« J’aimais une fille de mon âge, qui était un peu louche » – René Descartes

René Descartes, par Frans Hals« L’enfant est le père de l’homme ». Cette pensée, somme toute, pas vraiment cartésienne est de Descartes, qui s’interrogeait sur cette façon assez monumentale qu’il avait de craquer pour les filles qui louchaient. Ainsi écrivait-il le 6 juin 1647 à son ami Chanut : « en voyant des personnes louches, je me sentais plus enclin à les aimer qu’à en aimer d’autres, pour cela seul qu’elles avaient ce défaut… » Il convient de préciser qu’une personne louche du temps de Descartes était une personne qui louchait. Loin de nous l’idée d’imaginer que le grand penseur eut envie d’aimer toutes sortes de malandrins et autres amateurs des coups de Jarnac dans les ruelles sombres de Stockholm. Et pour revenir à notre sujet originel, plutôt que nous attarder sur le vocabulaire de l’époque, il importe devant tant de continuité logique de reprendre les quatre règles de la méthode établies par Descartes (celui-là même qui en pinçait pour les filles louches).

La première de ces règles est celle de l’évidence : il ne faut admettre comme vrai que ce que l’on conçoit clairement et distinctement. La seconde tient à l’analyse : il faut diviser la difficulté en autant de parties qu’elle en comporte. La troisième invite à recoller tout ce qu’on a décollé pendant la seconde. Enfin la quatrième règle oblige à bien vérifier qu’on a fait tout le tour de la question de départ. Dans notre cas bien précis, on admet que ce n’est pas évident, qu’il est plus difficile de diviser en louchant, pour mieux réunir après. Et là, on ne pense même plus à bien vérifier qu’on a fait le tour de la question, car évidemment, on ne fait pas le tour d’une question comme on fait le tour de son quartier.

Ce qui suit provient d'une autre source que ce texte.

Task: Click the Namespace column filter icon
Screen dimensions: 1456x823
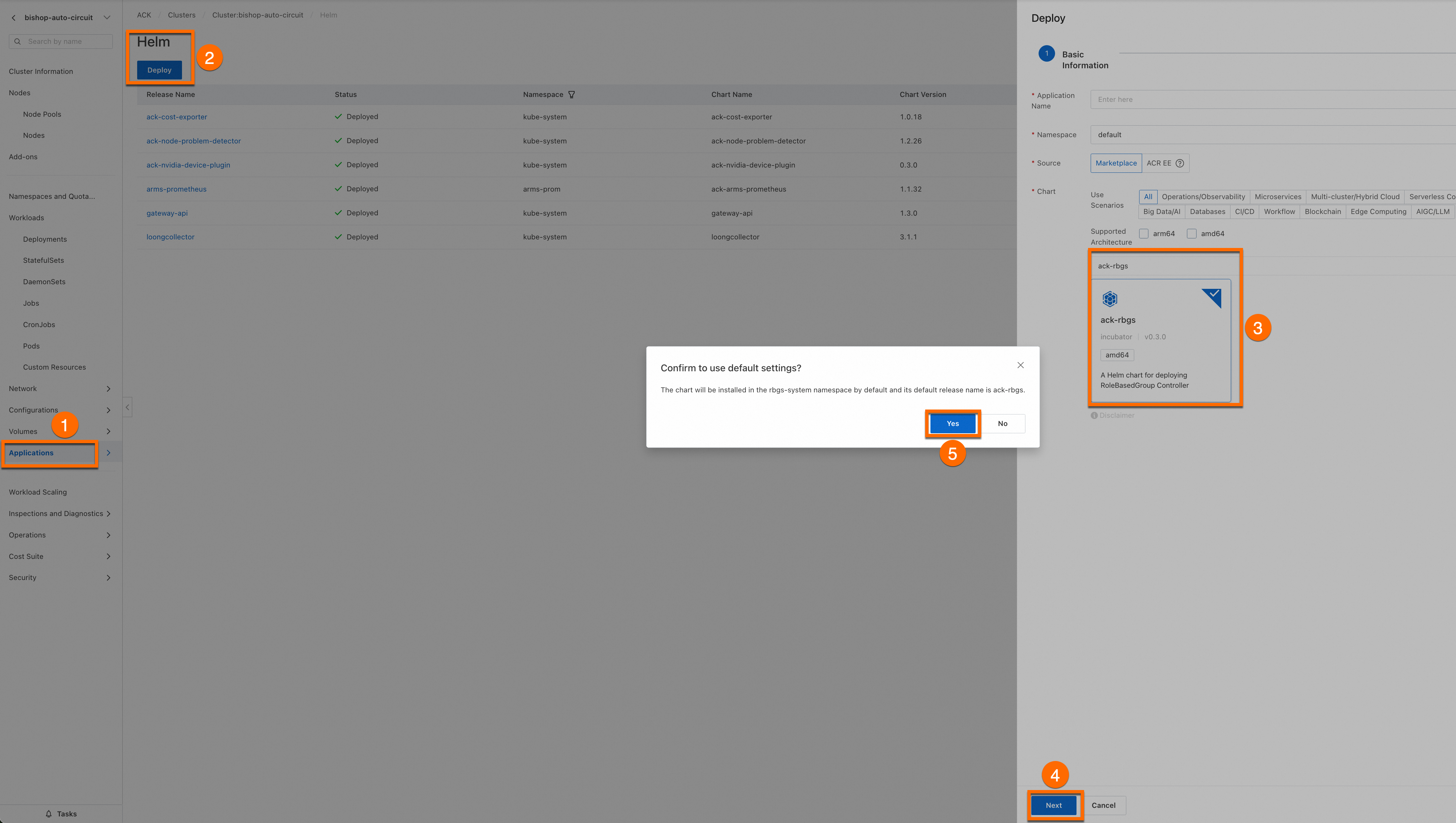Action: 571,94
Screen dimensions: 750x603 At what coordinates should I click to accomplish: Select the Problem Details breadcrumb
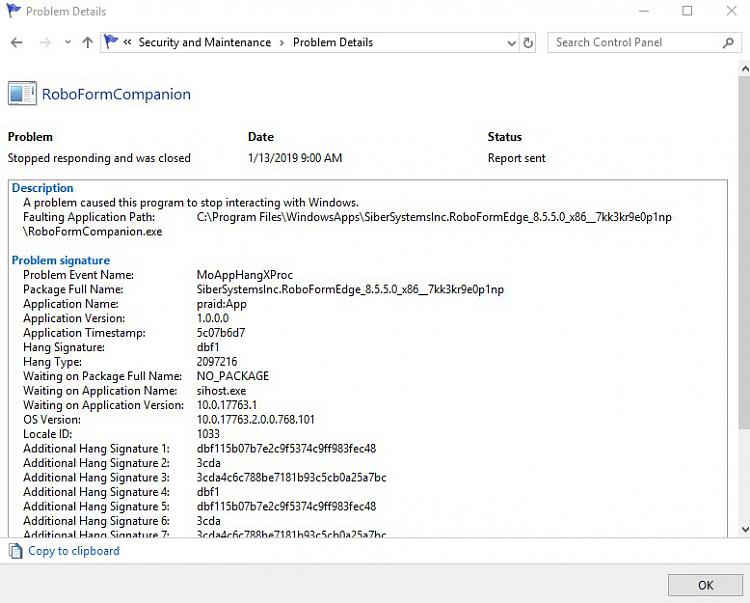click(333, 43)
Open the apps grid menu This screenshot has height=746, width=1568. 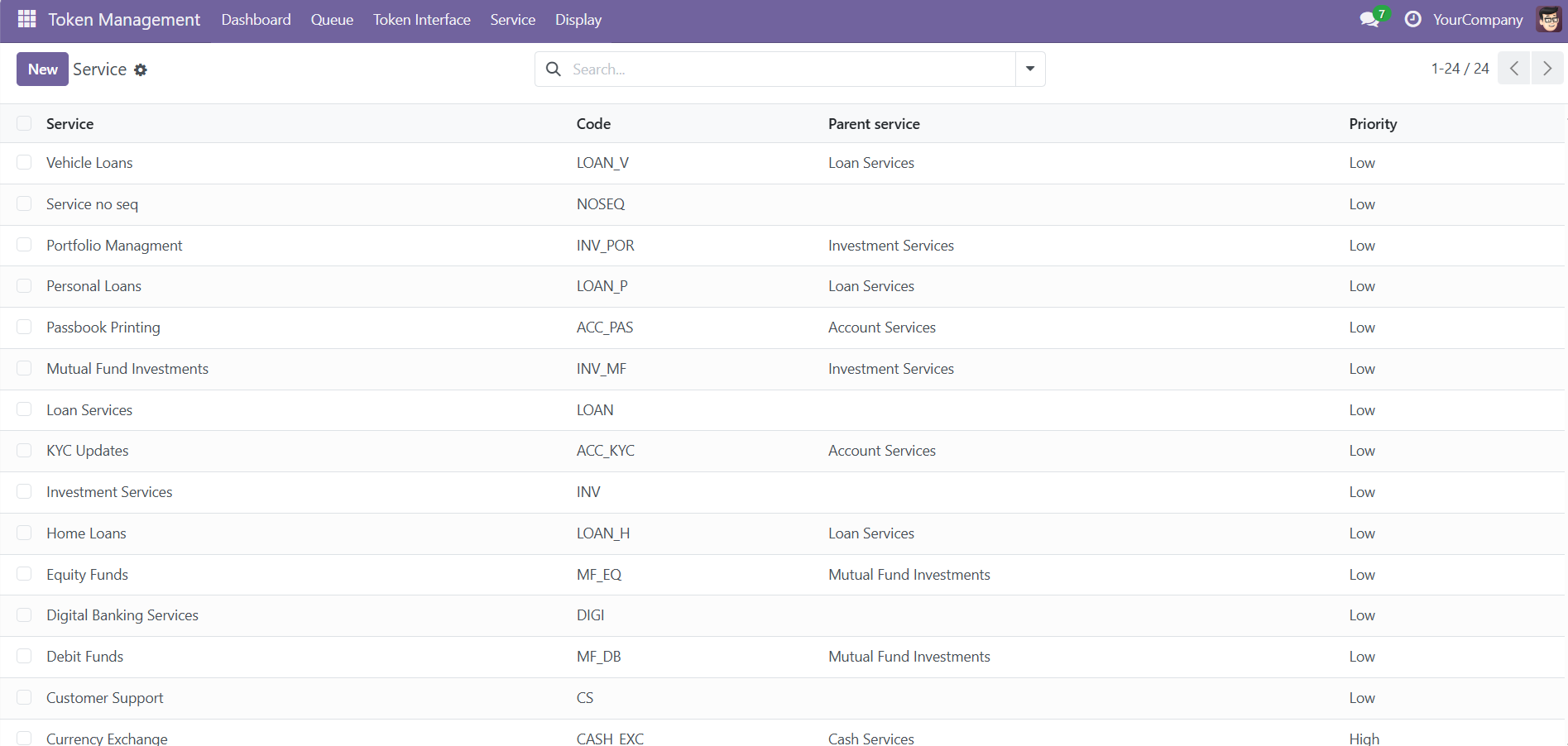[x=26, y=18]
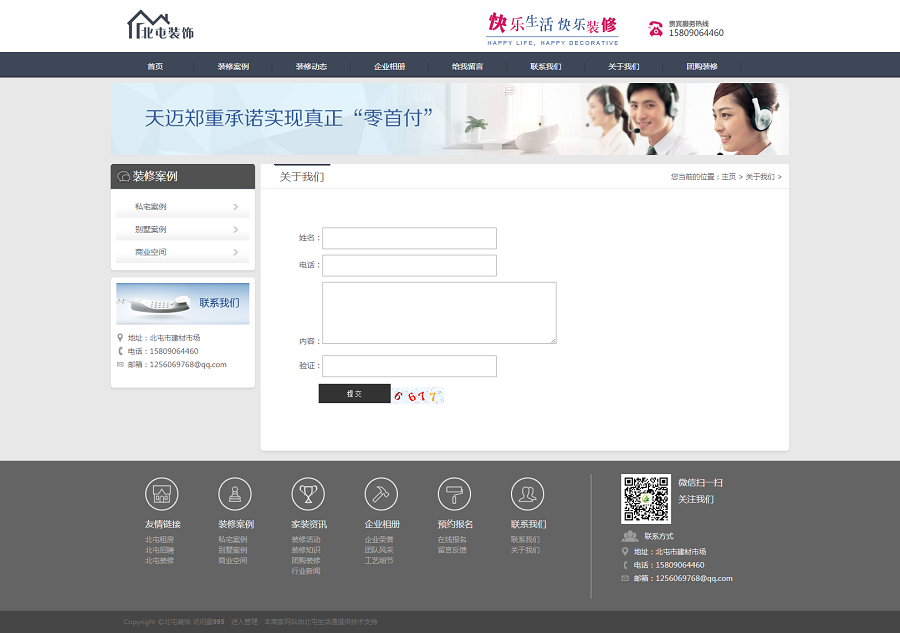Click the 预约报名 paint roller icon
The width and height of the screenshot is (900, 633).
pos(454,494)
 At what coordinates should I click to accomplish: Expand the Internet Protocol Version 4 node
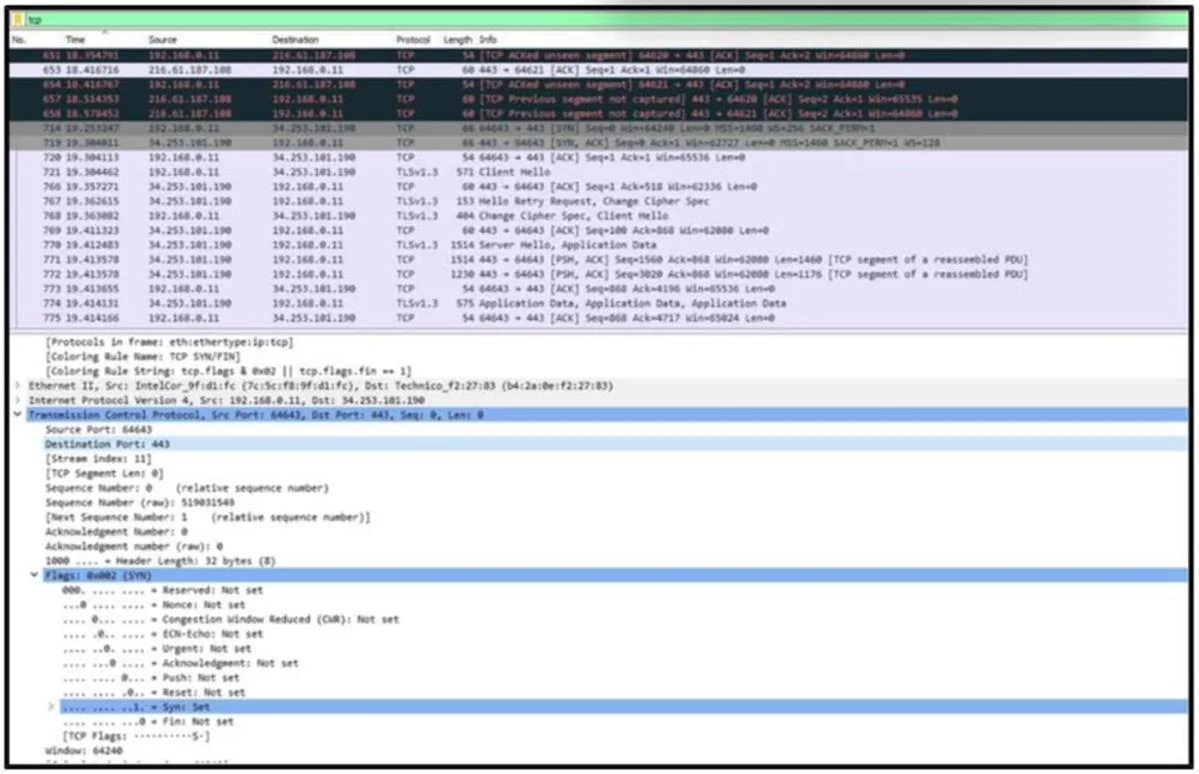18,401
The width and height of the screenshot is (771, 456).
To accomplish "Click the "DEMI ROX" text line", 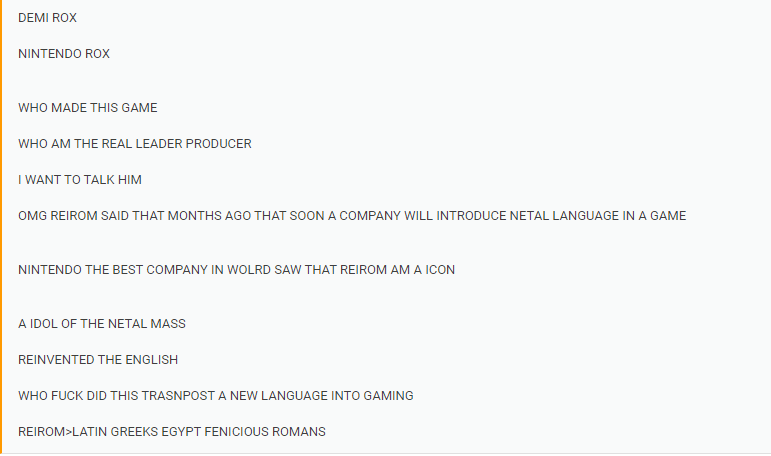I will click(47, 18).
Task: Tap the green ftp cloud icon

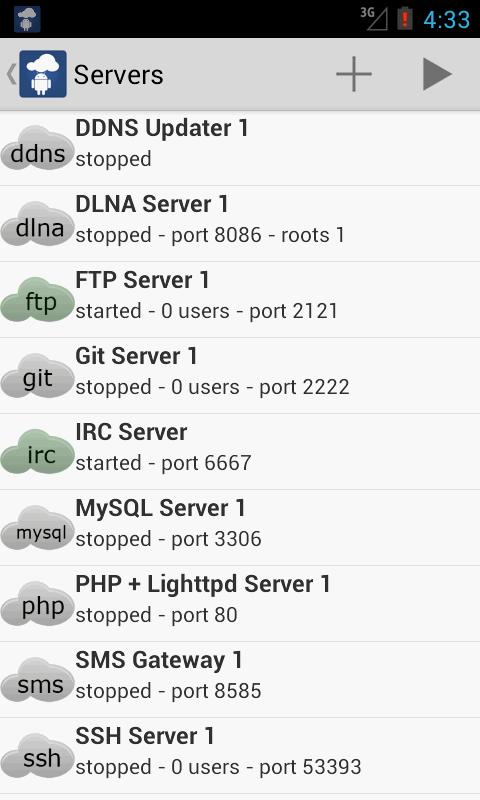Action: pyautogui.click(x=38, y=300)
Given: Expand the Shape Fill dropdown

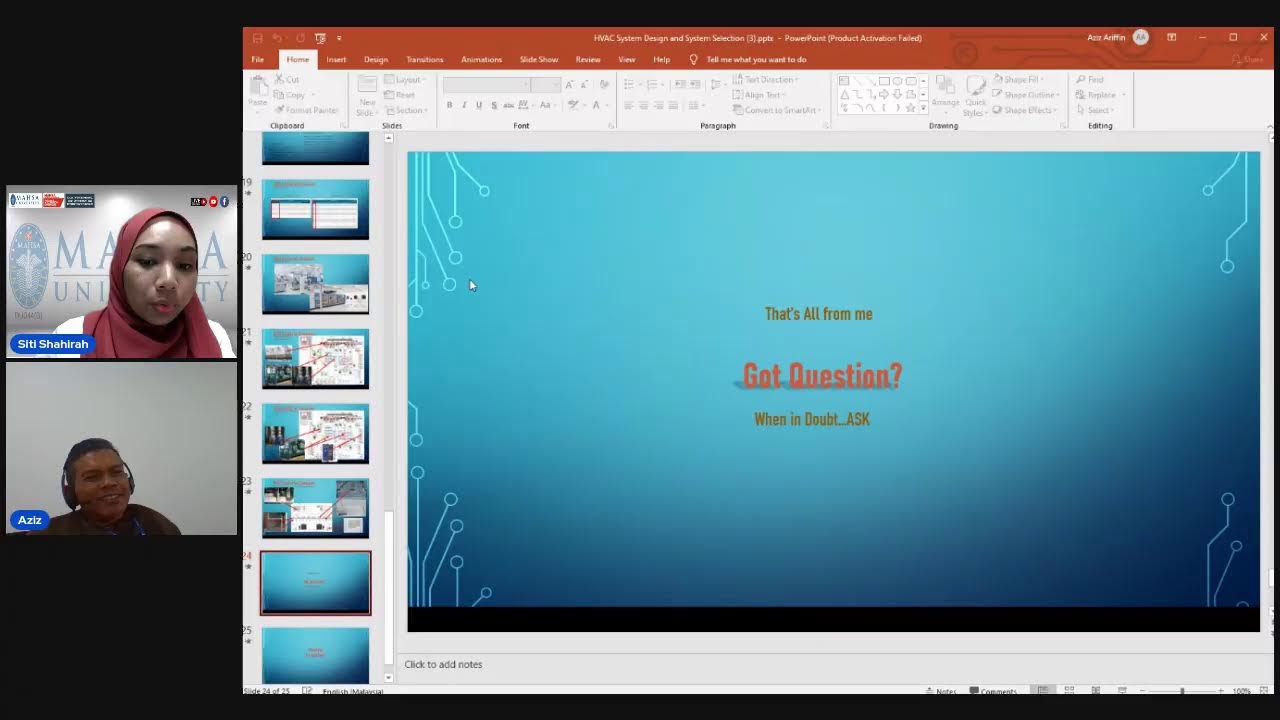Looking at the screenshot, I should click(1028, 80).
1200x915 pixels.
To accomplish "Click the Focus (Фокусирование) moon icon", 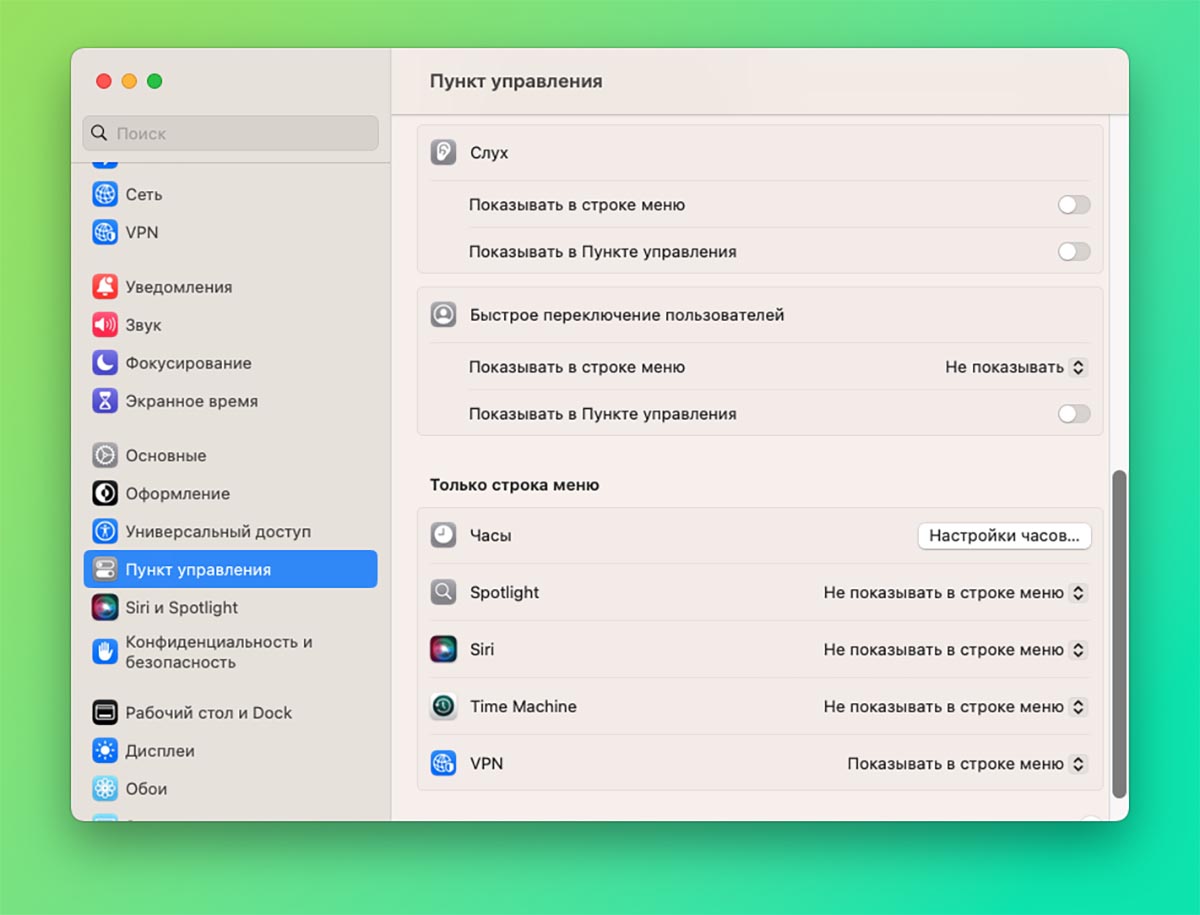I will [105, 363].

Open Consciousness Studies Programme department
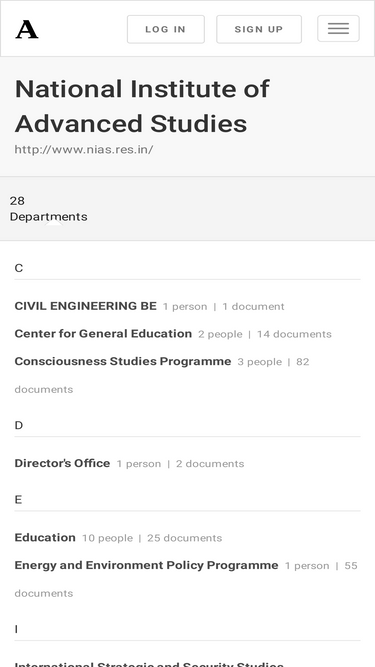[x=123, y=361]
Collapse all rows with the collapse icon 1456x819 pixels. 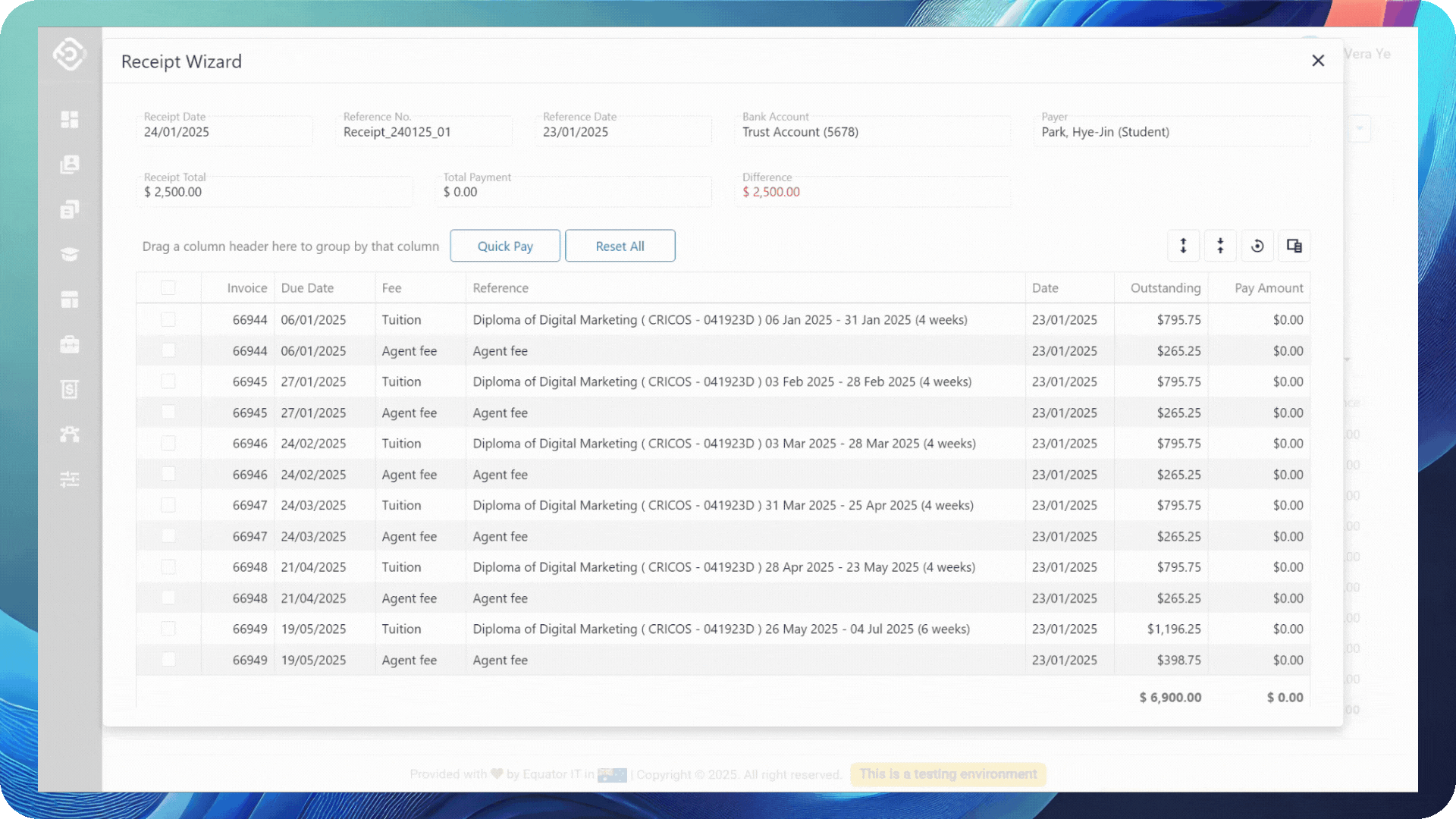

Descartes, alias René pour les intimes, venait une fois encore de craquer pour une fille dont l’œil gauche cherchait midi à quatorze heures dès neuf heures du matin. Abattu, profondément choqué par cette passion coupable, René s’enferma dans son cabinet en quête de bon sens. Car, il n’est point inutile de le rappeler, la quête du bon sens est à Descartes ce que les mille-feuilles sont au gourmet pâtissier. Cherchant au plus profond de lui-même, il comptait bien étendre la certitude mathématique à l’ensemble de son ressenti coupable.

Et c’est là qu’il se souvint.

En ce temps-là René était enfant et il gambadait sous le soleil de Touraine dans une petite brise fleurant bon la campagne. La petite avait à peu près son âge, elle était belle comme un cœur et elle courrait dans tous les sens un bouquet à la main, quelques cheveux s’échappant de son bonnet pour attraper deux ou trois rayons de soleil. En la voyant, René sentait son petit cœur de petit garçon battre la chamade et lui faire tourner la tête. Il la dévisagea, amoureux, et qu’elle louche ne le gêna pas le moins du monde.

C’était donc ça ! Puisque tout effet a une cause, et que la cause n’a pas moins de réalité que l’effet, il faut que cet amour du louche soit causé par quelque être parfait qui en est le véritable auteur ; donc je suis (ce que mon enfance m’a appris à être). Ou comme René l’écrivit à ce bon vieux Chanut :

« Lorsque j’étais enfant, j’aimais une fille de mon âge, qui était un peu louche; au moyen de quoi, l’impression qui se faisait par la vue en mon cerveau, quand je regardais ses yeux égarés, se joignait tellement à celle qui s’y faisait aussi pour émouvoir la passion de l’amour, que longtemps après, en voyant des personnes louches, je me sentais plus enclin à les aimer qu’à en aimer d’autres, pour cela seul qu’elles avaient ce défaut; et je ne savais pas néanmoins que ce fût pour cela. »

Il va de soi que si j’avais donné cet extrait sous sa forme complète dès le premier paragraphe, vous vous seriez moins fourvoyés dans cette lecture.

Ainsi l’enfant est le père de l’homme, en ce que l’apprentissage au jeune âge marque profondément le caractère à venir. Si Descartes avait lu Freud, ou consulté un psychiatre, il ne nous en aurait pas fait tout un foin.